One of those partners is Millennium Space Systems, to whom CRP provides parts for small satellites under Millennium’s Bootstrap program, aimed at building and launching affordable satellite systems with quick turnaround times. The company uses Windform XT 2.0 on the outside of satellites because of its electrical conductivity, which dissipates static charges, and its ability to deflect heat. Windform LX 2.0 is used to make internal components due to its lack of conductivity and similarly high heat resistance.
Their high strength-to-mass ratio also makes both materials, and especially XT 2.0, desirable for space applications, where weight is a major factor in launch costs, Davis says. “Our LX 2.0 and XT 2.0 are some of the lightest, strongest substances you can get for manufacturing with 3D printing.”
Another advantage over metal for space applications is that Windform would burn up on atmospheric reentry, eliminating any concerns about debris falling to Earth.
Windform materials have also been used in a number of satellites built by students, such as Stanford University’s Stanford Nano Picture Satellite, the KySat-2 CubeSat built by students at the University of Kentucky and Morehead State University, and Montana State University’s PrintSat, although that one was lost to a failed rocket launch.

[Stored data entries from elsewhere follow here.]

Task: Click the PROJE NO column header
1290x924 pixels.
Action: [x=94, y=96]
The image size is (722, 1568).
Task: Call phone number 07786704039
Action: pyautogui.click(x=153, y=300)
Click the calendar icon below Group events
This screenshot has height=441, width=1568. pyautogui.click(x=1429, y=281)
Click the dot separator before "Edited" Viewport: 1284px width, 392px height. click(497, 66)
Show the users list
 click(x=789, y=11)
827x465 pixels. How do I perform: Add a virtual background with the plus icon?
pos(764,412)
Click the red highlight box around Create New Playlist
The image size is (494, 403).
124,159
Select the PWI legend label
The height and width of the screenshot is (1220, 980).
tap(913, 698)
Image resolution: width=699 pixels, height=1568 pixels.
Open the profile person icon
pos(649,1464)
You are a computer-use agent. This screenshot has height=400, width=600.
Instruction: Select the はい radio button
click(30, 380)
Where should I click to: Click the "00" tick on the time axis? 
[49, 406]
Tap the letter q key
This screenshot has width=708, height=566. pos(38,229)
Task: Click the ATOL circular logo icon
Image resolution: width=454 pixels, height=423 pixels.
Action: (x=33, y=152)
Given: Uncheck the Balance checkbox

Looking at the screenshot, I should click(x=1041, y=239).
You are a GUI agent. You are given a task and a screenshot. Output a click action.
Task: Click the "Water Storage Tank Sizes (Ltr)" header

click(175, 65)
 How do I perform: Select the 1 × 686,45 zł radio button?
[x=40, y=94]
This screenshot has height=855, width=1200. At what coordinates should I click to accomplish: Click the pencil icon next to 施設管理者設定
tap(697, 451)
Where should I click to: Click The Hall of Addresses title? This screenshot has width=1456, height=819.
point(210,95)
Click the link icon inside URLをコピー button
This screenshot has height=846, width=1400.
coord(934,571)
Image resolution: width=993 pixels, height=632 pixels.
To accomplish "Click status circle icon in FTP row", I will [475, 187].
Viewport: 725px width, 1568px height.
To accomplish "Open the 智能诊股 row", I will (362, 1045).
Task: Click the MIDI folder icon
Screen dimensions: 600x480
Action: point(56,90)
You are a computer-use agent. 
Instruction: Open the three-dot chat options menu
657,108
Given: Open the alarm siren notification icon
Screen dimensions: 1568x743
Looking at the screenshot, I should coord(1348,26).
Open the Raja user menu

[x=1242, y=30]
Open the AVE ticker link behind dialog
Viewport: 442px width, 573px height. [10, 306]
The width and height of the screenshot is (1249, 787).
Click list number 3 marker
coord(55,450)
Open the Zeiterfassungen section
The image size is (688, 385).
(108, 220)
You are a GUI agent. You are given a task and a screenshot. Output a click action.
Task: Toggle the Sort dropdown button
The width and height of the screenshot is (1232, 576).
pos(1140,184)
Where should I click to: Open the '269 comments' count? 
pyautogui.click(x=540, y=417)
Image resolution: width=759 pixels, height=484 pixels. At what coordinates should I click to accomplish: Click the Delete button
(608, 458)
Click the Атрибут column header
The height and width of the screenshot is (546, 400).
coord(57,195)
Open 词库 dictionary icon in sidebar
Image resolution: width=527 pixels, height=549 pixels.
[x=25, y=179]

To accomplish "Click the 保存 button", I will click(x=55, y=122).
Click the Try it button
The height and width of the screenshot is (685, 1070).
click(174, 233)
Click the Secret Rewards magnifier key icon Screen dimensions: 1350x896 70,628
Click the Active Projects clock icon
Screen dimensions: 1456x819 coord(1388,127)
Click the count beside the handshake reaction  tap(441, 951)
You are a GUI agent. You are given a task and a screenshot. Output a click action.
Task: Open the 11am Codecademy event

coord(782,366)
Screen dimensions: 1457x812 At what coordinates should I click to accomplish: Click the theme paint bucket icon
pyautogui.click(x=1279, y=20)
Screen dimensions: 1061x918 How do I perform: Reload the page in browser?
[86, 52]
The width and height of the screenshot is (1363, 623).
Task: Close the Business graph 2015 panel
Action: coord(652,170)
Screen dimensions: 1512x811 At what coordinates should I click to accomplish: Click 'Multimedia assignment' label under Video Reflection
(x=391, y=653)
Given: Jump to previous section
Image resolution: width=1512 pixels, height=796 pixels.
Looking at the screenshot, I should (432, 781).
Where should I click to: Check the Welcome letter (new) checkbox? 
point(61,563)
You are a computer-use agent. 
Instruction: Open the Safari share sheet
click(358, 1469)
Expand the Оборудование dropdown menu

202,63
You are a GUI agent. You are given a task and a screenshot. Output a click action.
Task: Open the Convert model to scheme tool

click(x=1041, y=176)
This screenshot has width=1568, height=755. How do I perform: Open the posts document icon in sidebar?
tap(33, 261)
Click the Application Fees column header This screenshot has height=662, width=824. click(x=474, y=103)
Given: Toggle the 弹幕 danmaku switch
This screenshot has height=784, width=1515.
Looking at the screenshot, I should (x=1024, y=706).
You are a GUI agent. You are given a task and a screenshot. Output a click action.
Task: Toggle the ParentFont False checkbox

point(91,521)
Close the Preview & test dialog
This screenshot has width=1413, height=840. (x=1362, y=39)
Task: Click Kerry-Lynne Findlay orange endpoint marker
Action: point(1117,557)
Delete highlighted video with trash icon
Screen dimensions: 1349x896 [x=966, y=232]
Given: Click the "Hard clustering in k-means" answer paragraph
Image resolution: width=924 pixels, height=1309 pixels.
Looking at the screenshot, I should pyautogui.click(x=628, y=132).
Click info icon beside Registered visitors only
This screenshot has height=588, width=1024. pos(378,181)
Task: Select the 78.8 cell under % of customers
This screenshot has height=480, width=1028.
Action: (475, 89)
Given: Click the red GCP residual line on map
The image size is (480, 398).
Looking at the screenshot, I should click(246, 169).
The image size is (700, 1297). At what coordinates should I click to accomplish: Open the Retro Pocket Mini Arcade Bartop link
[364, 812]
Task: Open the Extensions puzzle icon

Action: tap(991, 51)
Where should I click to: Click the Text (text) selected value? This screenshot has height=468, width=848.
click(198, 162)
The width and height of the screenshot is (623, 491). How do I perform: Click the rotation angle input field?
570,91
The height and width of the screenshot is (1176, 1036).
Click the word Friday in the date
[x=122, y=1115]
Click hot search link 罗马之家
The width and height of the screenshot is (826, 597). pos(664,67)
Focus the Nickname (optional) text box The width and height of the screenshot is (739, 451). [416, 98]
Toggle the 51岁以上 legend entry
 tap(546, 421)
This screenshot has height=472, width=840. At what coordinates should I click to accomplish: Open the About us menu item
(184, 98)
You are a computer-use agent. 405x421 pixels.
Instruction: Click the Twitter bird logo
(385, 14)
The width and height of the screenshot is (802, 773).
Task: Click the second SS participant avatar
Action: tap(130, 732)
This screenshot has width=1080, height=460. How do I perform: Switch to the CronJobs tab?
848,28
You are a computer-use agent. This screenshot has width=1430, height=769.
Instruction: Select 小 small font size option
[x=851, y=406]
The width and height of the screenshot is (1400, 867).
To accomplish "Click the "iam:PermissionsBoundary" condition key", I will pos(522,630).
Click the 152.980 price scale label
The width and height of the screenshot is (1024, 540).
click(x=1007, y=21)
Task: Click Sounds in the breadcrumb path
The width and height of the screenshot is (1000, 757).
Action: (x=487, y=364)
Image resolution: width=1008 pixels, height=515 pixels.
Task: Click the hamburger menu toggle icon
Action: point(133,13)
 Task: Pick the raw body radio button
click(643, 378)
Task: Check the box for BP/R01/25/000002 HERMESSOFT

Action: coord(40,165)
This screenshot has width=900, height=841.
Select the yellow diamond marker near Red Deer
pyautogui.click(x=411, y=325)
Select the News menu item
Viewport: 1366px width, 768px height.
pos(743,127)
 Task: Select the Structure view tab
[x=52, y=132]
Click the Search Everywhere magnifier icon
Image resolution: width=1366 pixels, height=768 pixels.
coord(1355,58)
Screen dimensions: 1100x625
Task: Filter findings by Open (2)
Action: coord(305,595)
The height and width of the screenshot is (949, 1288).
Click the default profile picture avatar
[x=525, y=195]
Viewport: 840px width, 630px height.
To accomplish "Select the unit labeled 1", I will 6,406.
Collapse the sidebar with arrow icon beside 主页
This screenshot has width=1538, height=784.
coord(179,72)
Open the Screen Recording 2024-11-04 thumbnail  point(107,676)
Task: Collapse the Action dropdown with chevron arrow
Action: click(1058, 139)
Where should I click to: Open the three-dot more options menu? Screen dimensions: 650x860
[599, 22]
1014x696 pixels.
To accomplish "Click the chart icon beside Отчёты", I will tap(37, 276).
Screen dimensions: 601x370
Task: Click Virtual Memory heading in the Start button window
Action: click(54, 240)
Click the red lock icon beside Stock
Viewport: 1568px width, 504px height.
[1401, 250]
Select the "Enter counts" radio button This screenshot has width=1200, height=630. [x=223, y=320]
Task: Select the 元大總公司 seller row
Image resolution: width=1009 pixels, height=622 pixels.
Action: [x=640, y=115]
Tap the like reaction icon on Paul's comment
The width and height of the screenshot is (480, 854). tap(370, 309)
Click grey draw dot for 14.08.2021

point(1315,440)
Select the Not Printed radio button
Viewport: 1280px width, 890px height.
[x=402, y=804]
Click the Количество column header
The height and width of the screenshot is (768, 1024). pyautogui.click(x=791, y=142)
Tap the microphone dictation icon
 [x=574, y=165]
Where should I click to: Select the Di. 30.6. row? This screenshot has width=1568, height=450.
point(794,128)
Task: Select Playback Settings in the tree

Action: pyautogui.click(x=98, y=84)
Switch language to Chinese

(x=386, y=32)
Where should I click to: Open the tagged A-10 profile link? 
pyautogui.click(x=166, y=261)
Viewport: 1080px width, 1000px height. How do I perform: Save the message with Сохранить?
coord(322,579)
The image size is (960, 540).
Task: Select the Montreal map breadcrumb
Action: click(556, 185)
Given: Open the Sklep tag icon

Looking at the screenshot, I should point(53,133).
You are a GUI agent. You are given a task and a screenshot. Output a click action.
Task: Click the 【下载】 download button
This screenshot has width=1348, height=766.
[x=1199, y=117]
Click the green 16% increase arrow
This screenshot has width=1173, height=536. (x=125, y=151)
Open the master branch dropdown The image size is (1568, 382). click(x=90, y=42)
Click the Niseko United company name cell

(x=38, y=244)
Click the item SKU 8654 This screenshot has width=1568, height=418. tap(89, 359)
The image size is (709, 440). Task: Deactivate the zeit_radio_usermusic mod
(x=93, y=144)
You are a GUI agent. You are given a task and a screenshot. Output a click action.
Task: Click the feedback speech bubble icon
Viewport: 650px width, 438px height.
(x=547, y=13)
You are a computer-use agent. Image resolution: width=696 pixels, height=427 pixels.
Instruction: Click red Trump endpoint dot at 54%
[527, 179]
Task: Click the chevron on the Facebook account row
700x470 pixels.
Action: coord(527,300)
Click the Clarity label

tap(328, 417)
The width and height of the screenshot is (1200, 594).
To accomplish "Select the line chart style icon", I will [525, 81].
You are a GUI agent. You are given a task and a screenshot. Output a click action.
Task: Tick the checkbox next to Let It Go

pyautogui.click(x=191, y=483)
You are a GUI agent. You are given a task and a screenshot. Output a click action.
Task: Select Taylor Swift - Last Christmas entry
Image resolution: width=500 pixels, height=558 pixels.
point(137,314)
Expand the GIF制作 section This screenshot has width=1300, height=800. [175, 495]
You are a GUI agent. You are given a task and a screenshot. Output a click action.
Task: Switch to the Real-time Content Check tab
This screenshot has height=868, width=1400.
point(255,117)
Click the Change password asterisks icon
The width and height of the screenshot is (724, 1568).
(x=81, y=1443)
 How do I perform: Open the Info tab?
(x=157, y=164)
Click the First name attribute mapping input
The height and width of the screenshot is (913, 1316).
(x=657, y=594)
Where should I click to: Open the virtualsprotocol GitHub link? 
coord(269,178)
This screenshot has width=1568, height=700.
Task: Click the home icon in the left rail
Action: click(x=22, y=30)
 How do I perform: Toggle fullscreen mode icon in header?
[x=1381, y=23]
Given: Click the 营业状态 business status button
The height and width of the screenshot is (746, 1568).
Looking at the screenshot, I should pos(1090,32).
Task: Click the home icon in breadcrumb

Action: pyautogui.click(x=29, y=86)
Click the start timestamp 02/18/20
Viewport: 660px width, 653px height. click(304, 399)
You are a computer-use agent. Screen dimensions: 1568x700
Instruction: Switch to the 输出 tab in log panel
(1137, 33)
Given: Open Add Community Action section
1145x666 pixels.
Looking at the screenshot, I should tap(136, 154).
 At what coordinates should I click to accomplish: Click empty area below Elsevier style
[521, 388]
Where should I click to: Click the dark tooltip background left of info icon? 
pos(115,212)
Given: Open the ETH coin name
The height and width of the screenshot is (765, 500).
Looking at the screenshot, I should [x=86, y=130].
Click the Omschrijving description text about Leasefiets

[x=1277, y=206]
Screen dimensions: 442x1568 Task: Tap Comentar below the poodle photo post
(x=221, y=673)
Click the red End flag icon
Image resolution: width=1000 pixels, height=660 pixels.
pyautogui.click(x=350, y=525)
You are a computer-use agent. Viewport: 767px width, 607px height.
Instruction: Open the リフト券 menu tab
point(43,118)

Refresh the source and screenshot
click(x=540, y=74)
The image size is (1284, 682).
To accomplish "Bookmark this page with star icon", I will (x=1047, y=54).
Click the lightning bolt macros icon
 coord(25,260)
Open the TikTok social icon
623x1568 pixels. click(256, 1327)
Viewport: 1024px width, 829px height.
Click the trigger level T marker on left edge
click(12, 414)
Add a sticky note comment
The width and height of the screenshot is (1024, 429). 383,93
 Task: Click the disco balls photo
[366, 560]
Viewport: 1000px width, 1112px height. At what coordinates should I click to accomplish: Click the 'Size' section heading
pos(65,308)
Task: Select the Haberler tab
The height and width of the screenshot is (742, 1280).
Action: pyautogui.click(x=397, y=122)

These early forays into the space industry have also led the company to work with the European Space Agency and the Japan Aerospace Exploration Agency, although they each ran their own outgassing tests.
“It’s been interesting for us to learn about these different test requirements,” Davis says, noting that the company has since learned that the testing could also make Windform preferable for some Earth applications where outgassing is an issue, such as camera housings and optical scopes.